Thalia changes from her costume, the tulle smelling of sweat and sawdust. She puts on the jeans and sweater that will later be found neatly folded on the pool deck bench. They never found a shirt, just a green cashmere sweater, so let’s assume this is all she has. Hiking boots. No coat; the more foolhardy of us are done with them.

She grabs her backpack (reported contents: hairbrush, lipstick, tampons, calculus book, Toni Morrison’s Beloved, Granby-issued weekly planner, assorted pens and scrunchies, mini deodorant, dorm room key), slips past the other changing girls, exits via the backstage fire escape. No one will miss her: All her friends in the cast and a lot of other kids, Robbie among them, are heading to the woods to drink by those two disgusting old mattresses.

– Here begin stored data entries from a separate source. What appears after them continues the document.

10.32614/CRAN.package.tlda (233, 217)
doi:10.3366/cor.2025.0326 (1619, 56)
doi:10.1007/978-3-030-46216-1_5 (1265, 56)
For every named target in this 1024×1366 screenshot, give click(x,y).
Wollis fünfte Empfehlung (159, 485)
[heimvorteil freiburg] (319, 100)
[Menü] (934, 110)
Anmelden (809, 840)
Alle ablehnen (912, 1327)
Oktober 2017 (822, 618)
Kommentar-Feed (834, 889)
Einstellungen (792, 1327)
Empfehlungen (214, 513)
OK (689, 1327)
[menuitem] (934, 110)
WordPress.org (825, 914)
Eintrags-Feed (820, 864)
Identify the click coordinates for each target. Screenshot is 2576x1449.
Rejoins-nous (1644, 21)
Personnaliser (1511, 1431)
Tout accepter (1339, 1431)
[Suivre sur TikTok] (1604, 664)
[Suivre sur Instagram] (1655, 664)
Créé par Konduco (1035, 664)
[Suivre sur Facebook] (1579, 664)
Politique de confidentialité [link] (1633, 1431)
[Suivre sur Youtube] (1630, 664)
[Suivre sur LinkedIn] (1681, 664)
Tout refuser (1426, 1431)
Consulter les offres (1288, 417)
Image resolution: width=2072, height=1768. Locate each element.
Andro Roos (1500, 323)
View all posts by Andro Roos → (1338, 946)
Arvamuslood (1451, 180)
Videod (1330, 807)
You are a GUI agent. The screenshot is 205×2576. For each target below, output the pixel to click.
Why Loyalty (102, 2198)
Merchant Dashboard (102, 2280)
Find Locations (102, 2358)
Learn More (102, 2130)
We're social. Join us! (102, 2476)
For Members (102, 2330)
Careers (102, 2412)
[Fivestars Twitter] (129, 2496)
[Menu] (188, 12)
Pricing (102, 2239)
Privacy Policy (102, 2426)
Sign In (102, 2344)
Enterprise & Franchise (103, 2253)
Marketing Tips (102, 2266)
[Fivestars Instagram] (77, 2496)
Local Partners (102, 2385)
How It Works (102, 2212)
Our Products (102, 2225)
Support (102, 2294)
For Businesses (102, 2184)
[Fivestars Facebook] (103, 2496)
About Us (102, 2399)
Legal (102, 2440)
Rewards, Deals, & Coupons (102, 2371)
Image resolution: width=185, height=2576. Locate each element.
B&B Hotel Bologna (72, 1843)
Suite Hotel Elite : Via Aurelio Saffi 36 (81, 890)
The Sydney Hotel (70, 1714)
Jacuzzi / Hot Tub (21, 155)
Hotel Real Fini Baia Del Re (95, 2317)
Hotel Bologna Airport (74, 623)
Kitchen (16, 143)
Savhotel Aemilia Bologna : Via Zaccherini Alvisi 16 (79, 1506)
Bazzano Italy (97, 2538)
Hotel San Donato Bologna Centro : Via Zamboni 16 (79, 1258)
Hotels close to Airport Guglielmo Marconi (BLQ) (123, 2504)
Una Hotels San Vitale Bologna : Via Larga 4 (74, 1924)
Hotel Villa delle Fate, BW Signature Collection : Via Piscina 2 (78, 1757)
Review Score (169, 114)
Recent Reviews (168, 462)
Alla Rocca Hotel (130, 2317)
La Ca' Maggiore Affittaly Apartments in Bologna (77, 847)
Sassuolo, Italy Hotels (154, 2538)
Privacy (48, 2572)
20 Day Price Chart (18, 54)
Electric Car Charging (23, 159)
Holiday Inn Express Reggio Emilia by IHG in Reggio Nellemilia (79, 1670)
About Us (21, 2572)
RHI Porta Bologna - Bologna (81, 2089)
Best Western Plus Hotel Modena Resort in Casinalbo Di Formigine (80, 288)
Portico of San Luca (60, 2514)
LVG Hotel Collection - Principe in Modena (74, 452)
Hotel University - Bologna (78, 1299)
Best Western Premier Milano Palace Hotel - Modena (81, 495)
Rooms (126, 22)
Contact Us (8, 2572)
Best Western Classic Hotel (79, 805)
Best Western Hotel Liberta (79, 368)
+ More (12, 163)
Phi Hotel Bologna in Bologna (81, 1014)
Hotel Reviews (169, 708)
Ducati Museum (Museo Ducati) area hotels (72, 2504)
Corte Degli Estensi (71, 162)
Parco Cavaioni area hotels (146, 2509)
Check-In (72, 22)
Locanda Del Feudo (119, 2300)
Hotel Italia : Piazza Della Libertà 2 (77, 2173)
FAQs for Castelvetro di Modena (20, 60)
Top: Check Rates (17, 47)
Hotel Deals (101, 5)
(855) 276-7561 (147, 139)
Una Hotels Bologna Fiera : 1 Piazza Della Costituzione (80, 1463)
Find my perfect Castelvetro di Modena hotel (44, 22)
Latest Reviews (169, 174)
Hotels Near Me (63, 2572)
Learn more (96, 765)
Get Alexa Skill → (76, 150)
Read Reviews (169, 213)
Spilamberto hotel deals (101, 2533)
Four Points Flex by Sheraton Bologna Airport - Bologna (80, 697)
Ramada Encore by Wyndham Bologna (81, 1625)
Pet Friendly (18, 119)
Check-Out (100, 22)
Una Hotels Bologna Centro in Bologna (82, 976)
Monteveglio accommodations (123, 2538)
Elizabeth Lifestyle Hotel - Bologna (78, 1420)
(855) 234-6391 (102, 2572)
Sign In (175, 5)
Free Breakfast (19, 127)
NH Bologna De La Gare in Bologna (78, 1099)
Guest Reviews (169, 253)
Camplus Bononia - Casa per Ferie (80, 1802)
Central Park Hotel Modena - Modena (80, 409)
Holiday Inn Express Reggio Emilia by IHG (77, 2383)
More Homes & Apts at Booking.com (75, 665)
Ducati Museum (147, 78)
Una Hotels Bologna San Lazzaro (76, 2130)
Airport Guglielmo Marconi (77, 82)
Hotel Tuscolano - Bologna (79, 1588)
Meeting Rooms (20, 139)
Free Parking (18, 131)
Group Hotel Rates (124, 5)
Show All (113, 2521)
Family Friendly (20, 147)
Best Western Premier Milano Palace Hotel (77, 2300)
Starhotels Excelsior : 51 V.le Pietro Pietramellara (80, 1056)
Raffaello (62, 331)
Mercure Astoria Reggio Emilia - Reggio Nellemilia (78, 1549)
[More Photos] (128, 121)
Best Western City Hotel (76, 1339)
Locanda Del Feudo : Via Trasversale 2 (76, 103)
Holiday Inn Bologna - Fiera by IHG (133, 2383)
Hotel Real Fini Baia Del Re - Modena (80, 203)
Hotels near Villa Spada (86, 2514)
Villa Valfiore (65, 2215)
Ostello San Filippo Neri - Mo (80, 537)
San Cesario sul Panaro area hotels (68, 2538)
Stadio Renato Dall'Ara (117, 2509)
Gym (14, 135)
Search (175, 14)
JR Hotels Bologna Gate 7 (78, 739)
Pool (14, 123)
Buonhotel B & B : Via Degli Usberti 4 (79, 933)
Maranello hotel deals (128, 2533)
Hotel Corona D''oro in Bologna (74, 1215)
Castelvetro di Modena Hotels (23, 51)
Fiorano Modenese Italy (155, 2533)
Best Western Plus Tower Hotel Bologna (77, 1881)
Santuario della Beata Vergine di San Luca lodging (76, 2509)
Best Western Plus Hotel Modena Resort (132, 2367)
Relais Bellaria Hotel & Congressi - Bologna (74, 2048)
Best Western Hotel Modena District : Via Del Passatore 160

Her footprints melt into others’, and in any case, they’re rained away by the next night, the soonest anyone would think to look.

She avoids the floodlights till she’s behind the gym where there’s no light at all, her fingers on the building’s bricks to guide her. At the emergency exit she knocks three times, and Omar disables the alarm. He’s been waiting right there, impatient. They go to his office couch.

Thalia’s still in her stage makeup, the green eyeshadow that matched her dress. Omar says she looks hot.

Or no—he says she looks slutty, and she bats her eyes, pouts.